Job -> Copy out, word for word, the lines below starting at the line that contains "At what (x,y)" and ending at the line that contains "(936, 446).", with both of those lines included.

The input ->
- - - - -

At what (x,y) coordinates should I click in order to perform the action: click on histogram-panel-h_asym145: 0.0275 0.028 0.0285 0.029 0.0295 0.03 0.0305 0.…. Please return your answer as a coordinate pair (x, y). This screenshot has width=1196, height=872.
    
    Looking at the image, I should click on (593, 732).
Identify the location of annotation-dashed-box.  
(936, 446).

- - - - -

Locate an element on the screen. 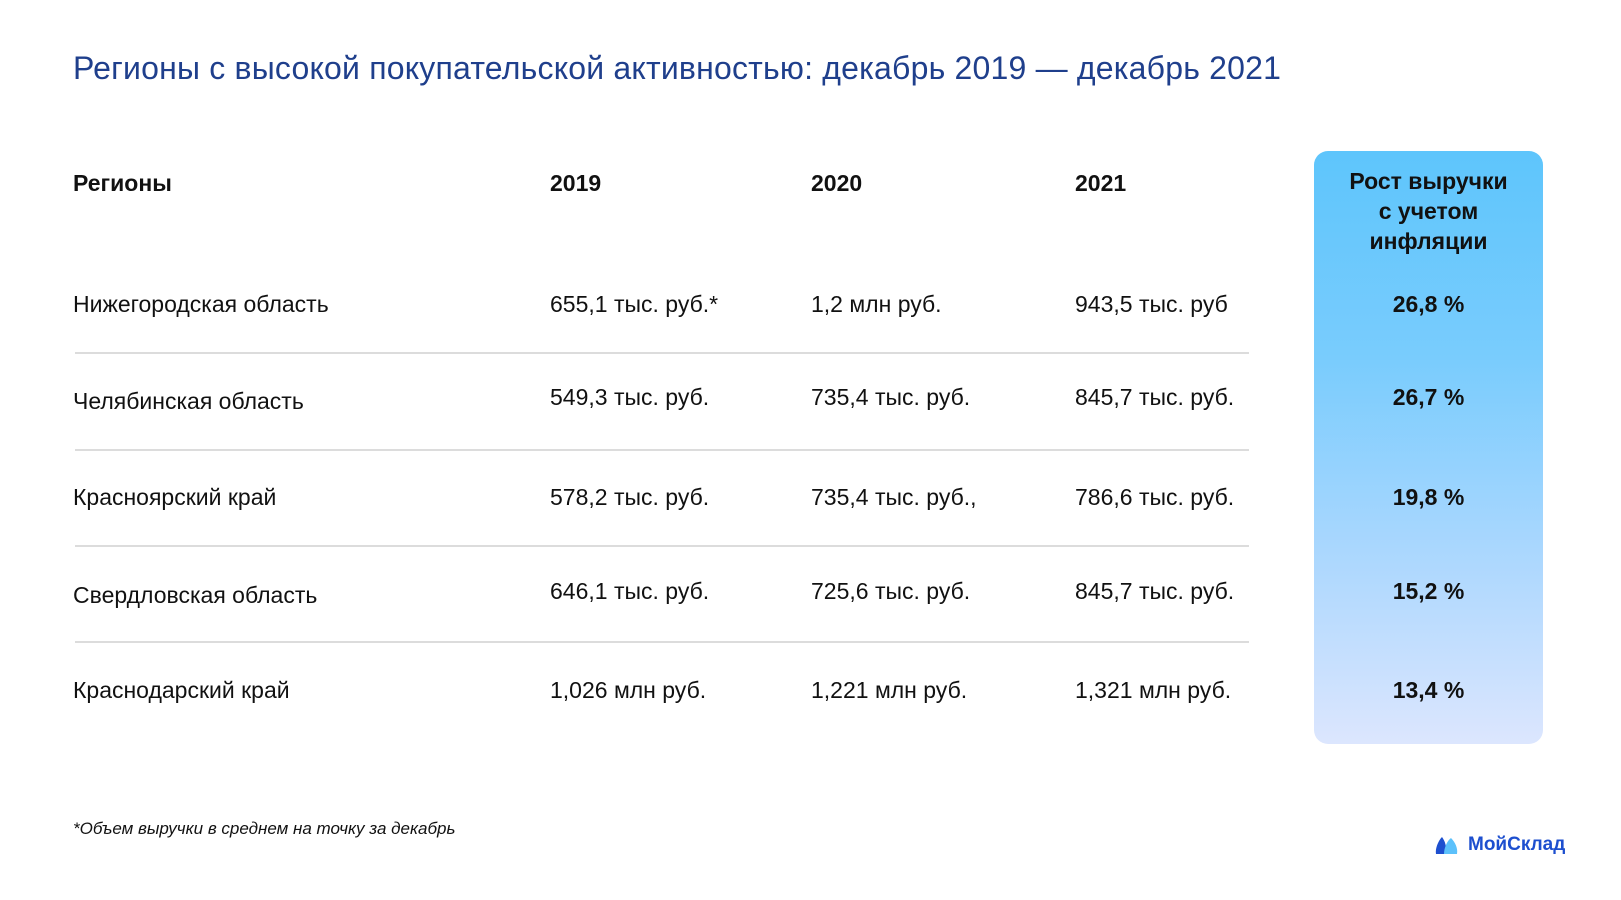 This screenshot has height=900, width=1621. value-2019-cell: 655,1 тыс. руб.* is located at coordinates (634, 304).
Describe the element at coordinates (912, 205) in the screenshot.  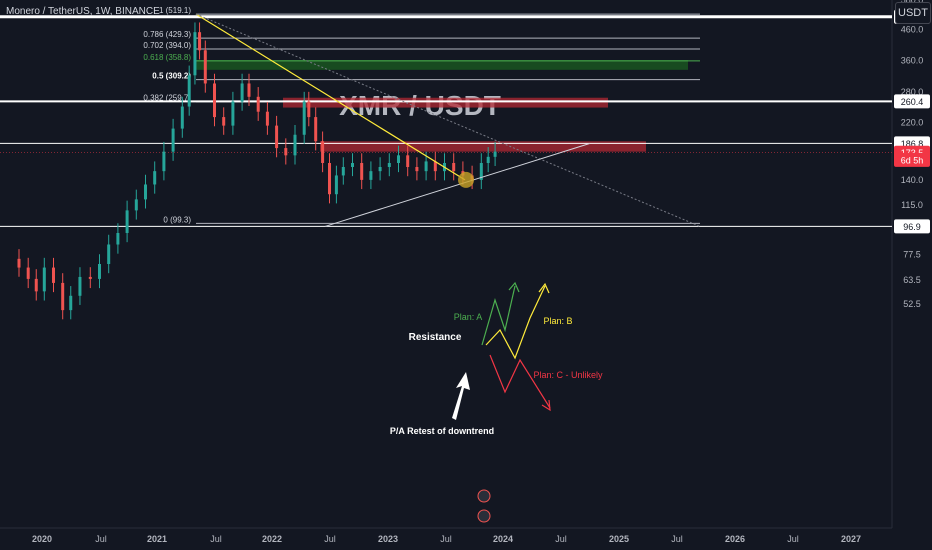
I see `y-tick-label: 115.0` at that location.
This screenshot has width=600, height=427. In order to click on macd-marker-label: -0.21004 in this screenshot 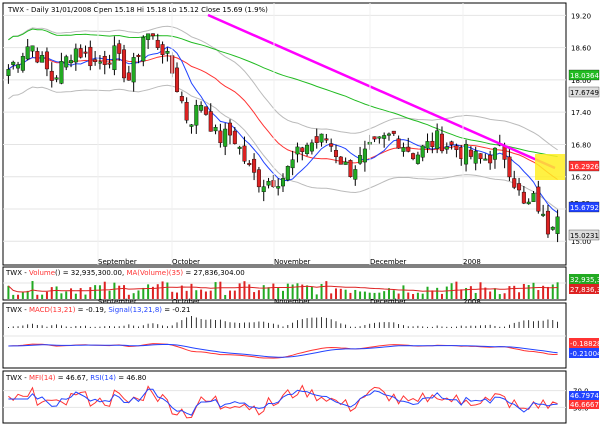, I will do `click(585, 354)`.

- - - - -

Result of the exercise ->
At what (x,y) coordinates should I click in order to perform the action: click on histogram-panel-h_asym145: 0.0275 0.028 0.0285 0.029 0.0295 0.03 0.0305 0.…. Please return your answer as a coordinate pair (x, y). This screenshot has width=1196, height=872.
    
    Looking at the image, I should click on (593, 732).
Identify the location of annotation-dashed-box.  
(936, 446).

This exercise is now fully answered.